We did pay out of pocket for 3 months for rehab at beginning of the year, but that was the first and last time its coming out of our pocket. Insurance paid for 3 months of rehab last year. if the kid needs it again, its not coming from us.

do not give him $$ or bail him out of anything. when he is homeless, make some phone calls and find a rehab.
jiggs - I read your second post. He refused rehab. Yes that is so sad and heartbreaking. when our two children were in the state your son is in, it was extremely emotional. sleepless nights, trying to go to work and pretend everything is normal.driving past places I thought they were and looking for them,Waking at 3am with a start and not getting back to sleep. going outside in the middle of the night looking at the stars, wondering where they are, and crying, and crying and seeing my husband cry, who is a PO and does not cry easily.

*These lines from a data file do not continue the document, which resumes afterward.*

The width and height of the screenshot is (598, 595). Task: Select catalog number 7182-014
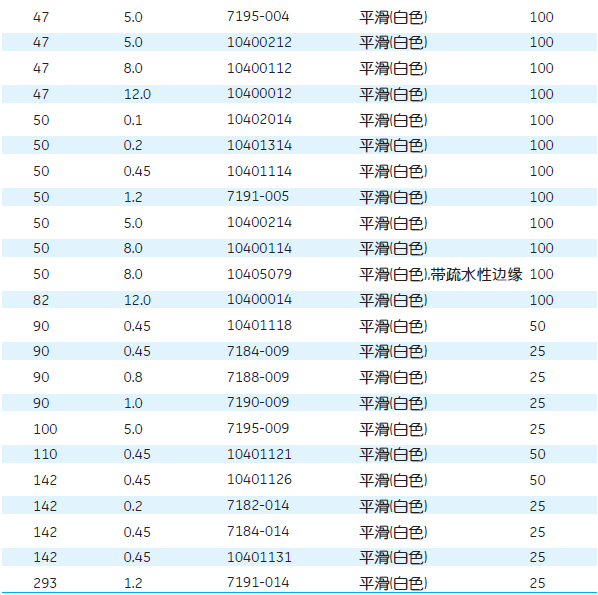[258, 505]
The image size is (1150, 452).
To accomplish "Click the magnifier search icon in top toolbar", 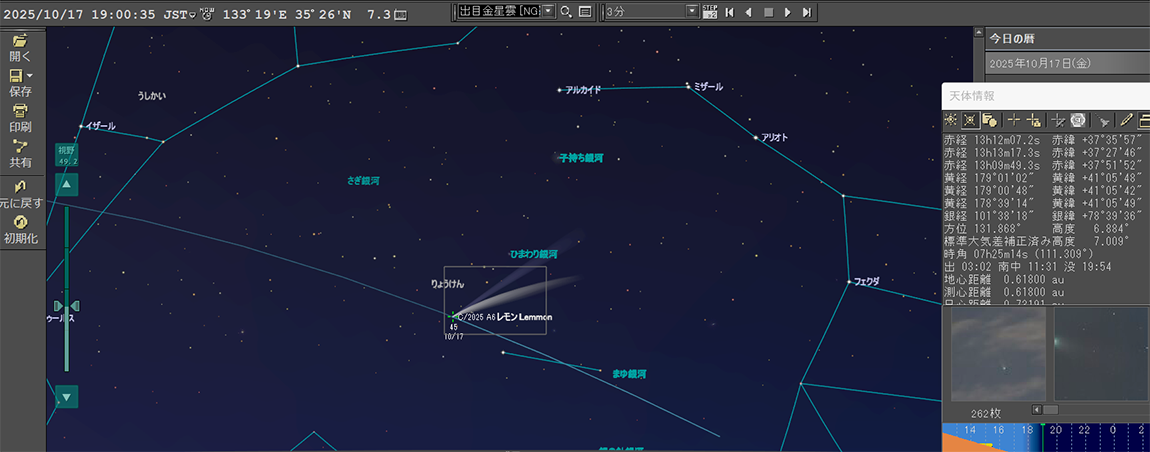I will click(x=566, y=12).
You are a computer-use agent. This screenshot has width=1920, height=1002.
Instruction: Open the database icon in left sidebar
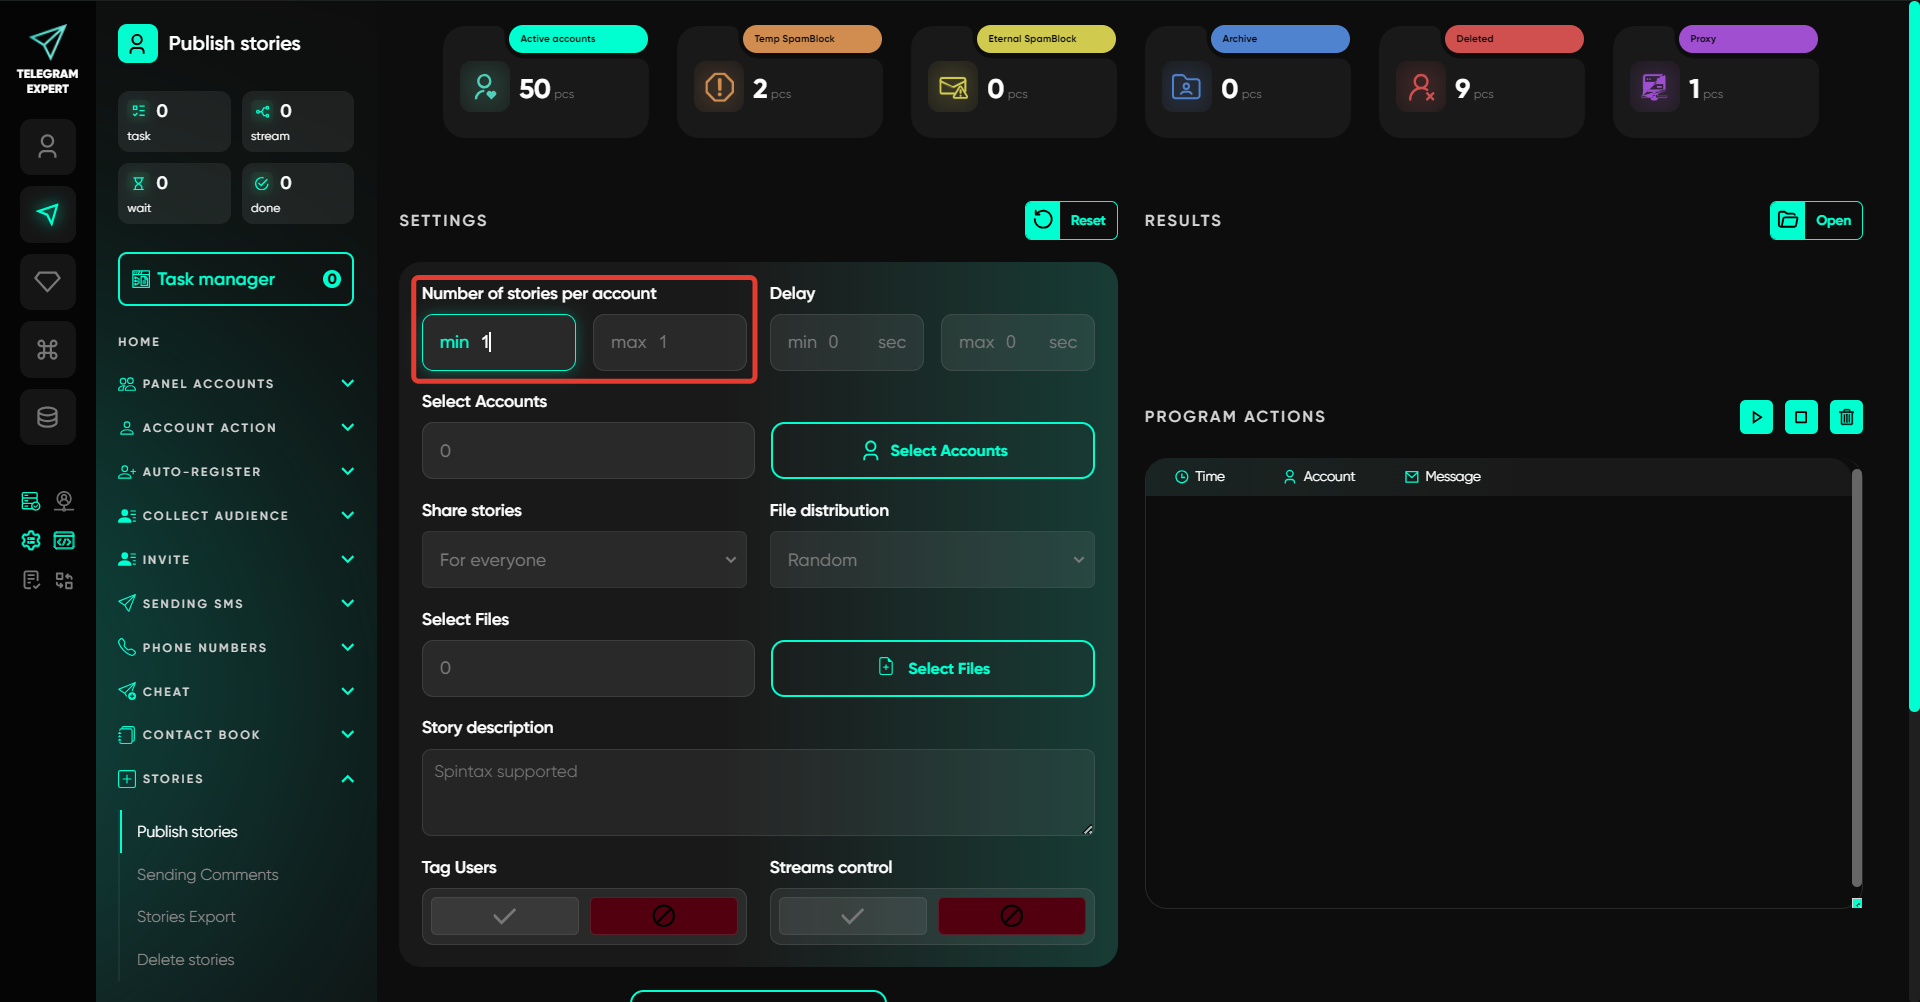point(48,417)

and we had to - as you said - understand that the worst could happen. and understand that it would not be our fault. we offer life, they refuse.

our daughter is clean and doing well, our son is struggling, but OK. but we just dont know if the right things will click and he will get better, or if he will not.

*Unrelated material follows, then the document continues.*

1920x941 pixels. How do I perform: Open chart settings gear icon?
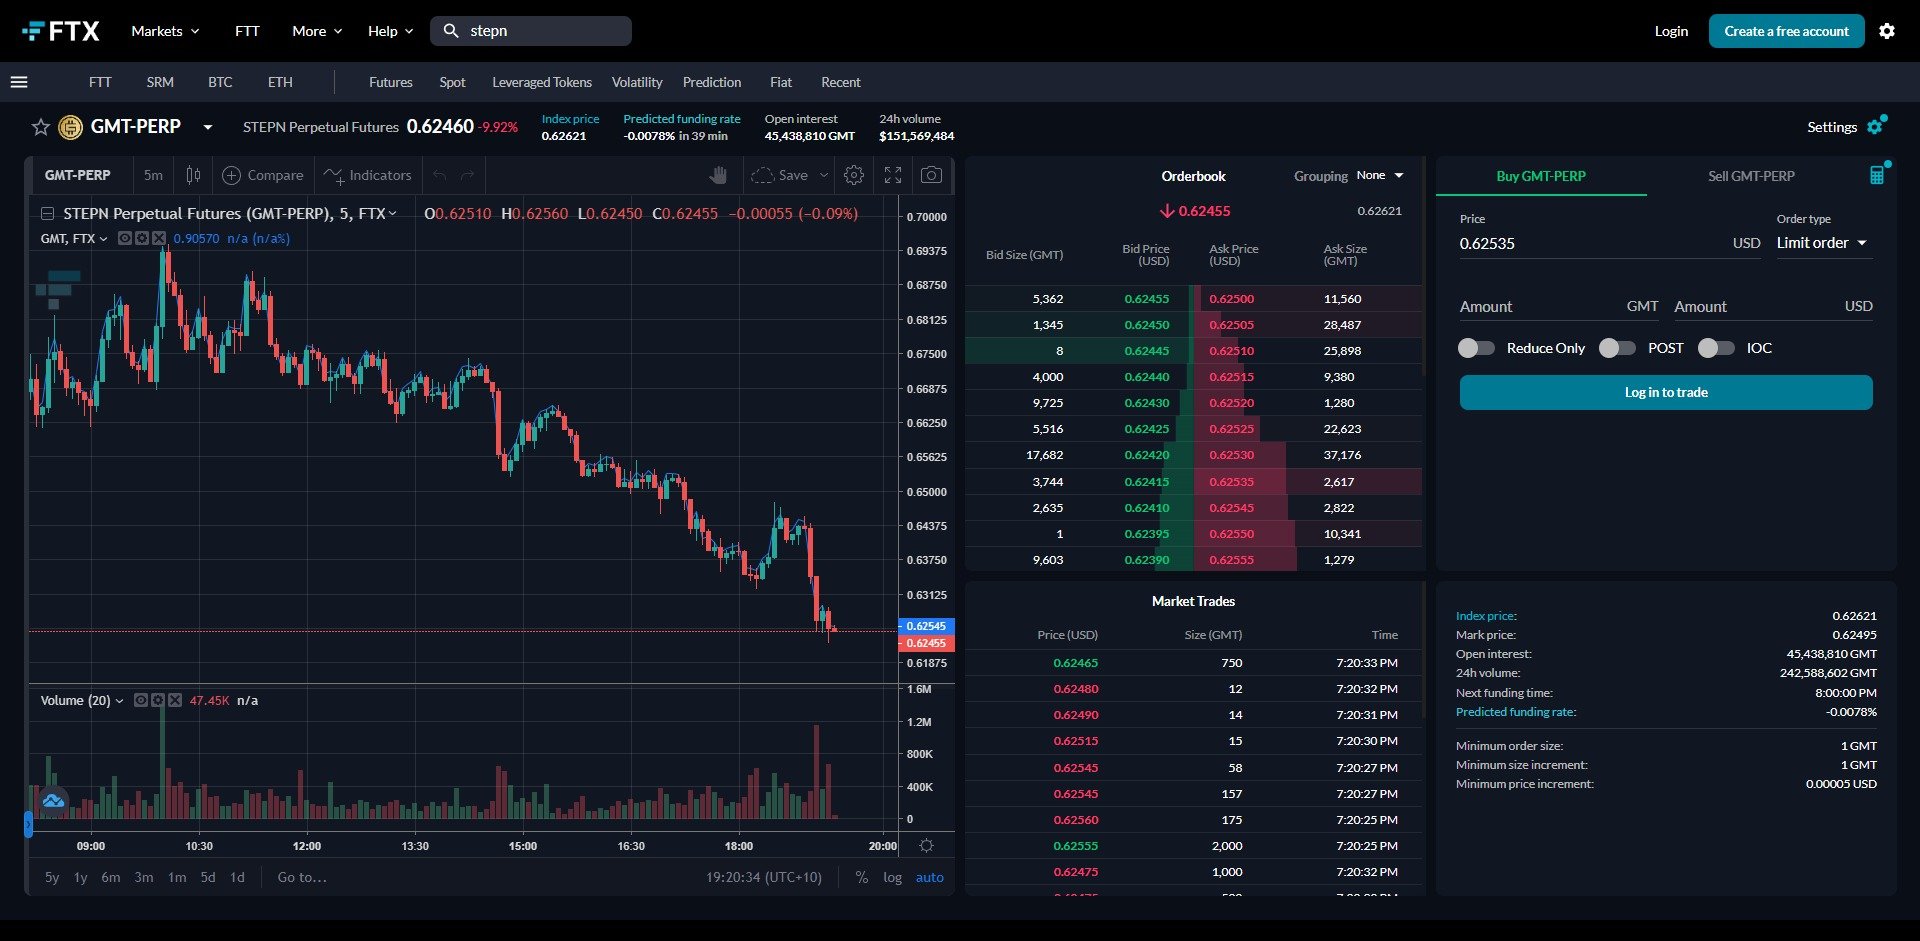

it is a night mare. and the addict does not see it. they think they are doing fine and there's nothing wrong with it.

praying or meditating or yoga or deep breathing helps. ask your higher power for help to be strong, for guidence. take deep breaths.

planning ahead helps. if this happens, what will my action be.... etc

total time in this hell - about six years. half bad and half good.
Thank you. It's reassuring from the comments that the emotional roller coaster from anguish to heartbreak, anger, frustration are all normal reactions to a situation like this.

My wife says that he is too young for us to simply wash our hands of him. I told her that we haven't done that, that we tried everything we could and that we would still support him and be here for him when he decides to make the right choices.

Although we are no longer walking on egg shells in our home with him being out this has caused friction between us and at this point in our lives we need to refocus on us as he has emotionally drained us for the past 4 years.

The guys and gals from my dept have been keeping me up to date when they see him. I got a call today from a friend in narcotics who told me they saw him hanging around a run down motel well known for it's drug underworld.

It's gotten to the point now where I don't want to know anything else as it worries us even more. And yes, numerous nights awake, flipping thru the channels, out on the deck, looking down the street, going into his room, looking thru the old pictures, waiting for a patrol car to pull in the driveway and lots of tears.

Thank you all for your kind words, advice, your compassion and support. This is truly a wonderful website.
Hey Jiggs

I am new here as well and have been scouring through posts looking for support and advice. It is so painful I don't want to do it, but I feel myself getting a little stronger as I do. I came across an amazing post from MomNMore I think it was. About what NOT to do or "things that don't help" from a couple years ago. Look for it. Her words rang so clear and true like a bell tolling the things I needed to hear. It has given me the courage to talk to one of my addicted children.

My coping mechanism is to stay busy, as busy as I can and think about my "successful" children to try to ignore what is going on in my own house. Denial. Not working so great for me. It's a process I know we all have to work through at our own pace. What I think I am beginning to see is that every time I "help" my addict children, I am not allowing them the opportunity to accept the natural consequences of their own actions. When I enable them, they can't get to that place where they try to or want to help themselves. Hope this helps a little. Prayers for you and yours!